Iterative or Lazy Reservoir Sampling

2020-07-09 07:46发布

问题:

I'm fairly well acquainted with using Reservoir Sampling to sample from a set of undetermined length in a single pass over the data. One limitation of this approach, in my mind, is that it still requires a pass over the entire data set before any results can be returned. Conceptually this makes sense, since one has to allow items in the entirety of the sequence the opportunity to replace previously encountered items to achieve a uniform sample.

Is there a way to be able to yield some random results before the entire sequence has been evaluated? I'm thinking of the kind of lazy approach that would fit well with python's great itertools library. Perhaps this could be done within some given error tolerance? I'd appreciate any sort of feedback on this idea!

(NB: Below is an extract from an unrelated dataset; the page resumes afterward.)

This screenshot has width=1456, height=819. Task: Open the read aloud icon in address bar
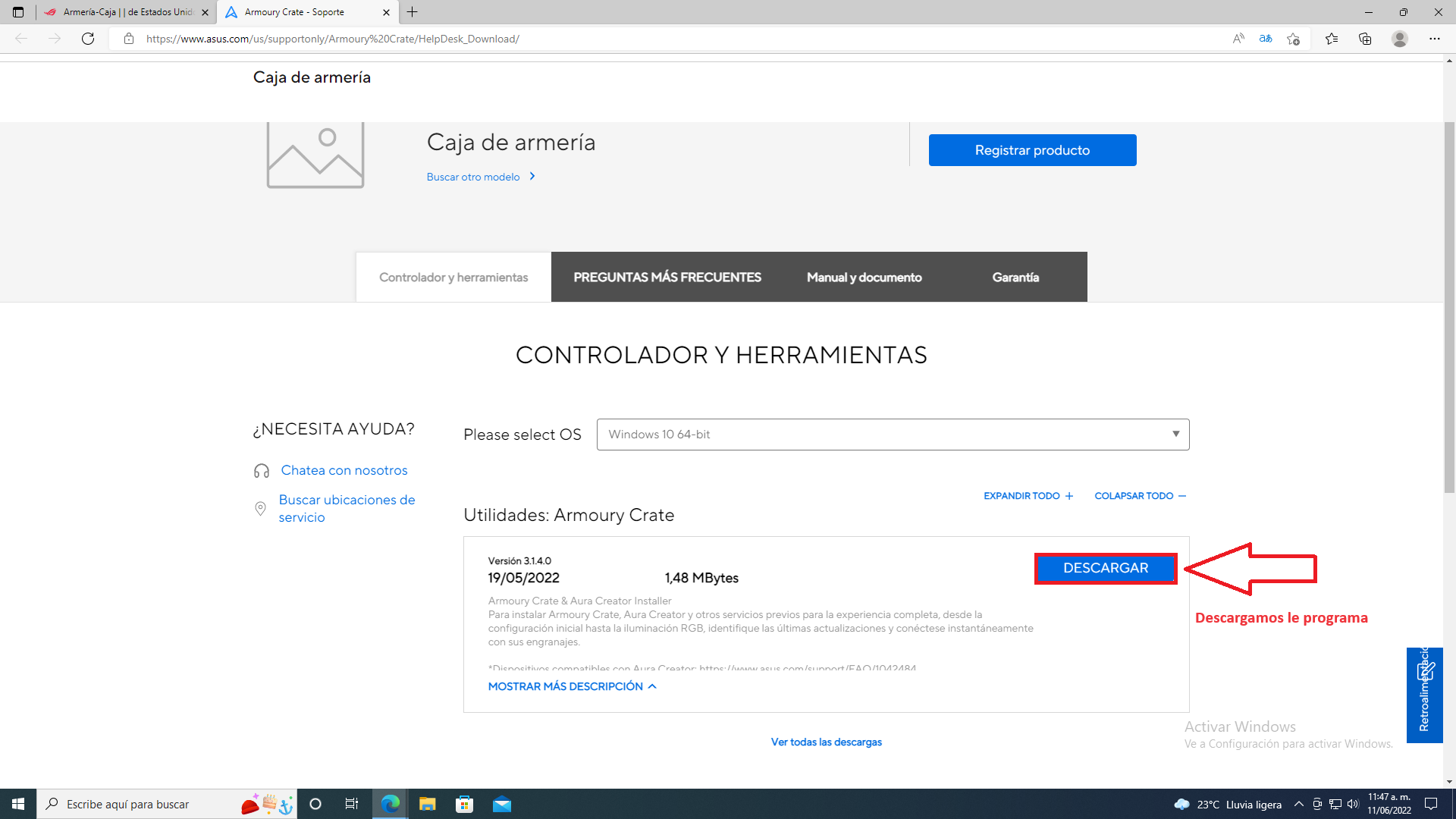(x=1238, y=39)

Just to clarify the question a bit, this diagram sums up my understanding of the in-memory vs. streaming tradeoffs of different sampling techniques. What I want is something that falls into the category of Stream Sampling, where we don't know the length of the population beforehand.

Clearly there is a seeming contradiction in not knowing the length a priori and still getting a uniform sample, since we will most likely bias the sample towards the beginning of the population. Is there a way to quantify this bias? Are there tradeoffs to be made? Does anybody have a clever algorithm to solve this problem?

回答1:

If you know in advance the total number of items that will be yielded by an iterable population, it is possible to yield the items of a sample of population as you come to them (not only after reaching the end). If you don't know the population size ahead of time, this is impossible (as the probability of any item being in the sample can't be be calculated).

Here's a quick generator that does this:

def sample_given_size(population, population_size, sample_size):
    for item in population:
        if random.random() < sample_size / population_size:
            yield item
            sample_size -= 1
        population_size -= 1

Note that the generator yields items in the order they appear in the population (not in random order, like random.sample or most reservoir sampling codes), so a slice of the sample will not be a random subsample!



回答2:

If population size is known before hand, can't you just generate sample_size random "indices" (in the stream) and use that to do a lazy yield? You won't have to read the entire stream.

For instance, if population_size was 100, and sample_size was 3, you generate a random set of integers from 1 to 100, say you get 10, 67 and 72.

Now you yield the 10th, 62nd and 72nd elements of the stream and ignore the rest.

I guess I don't understand the question.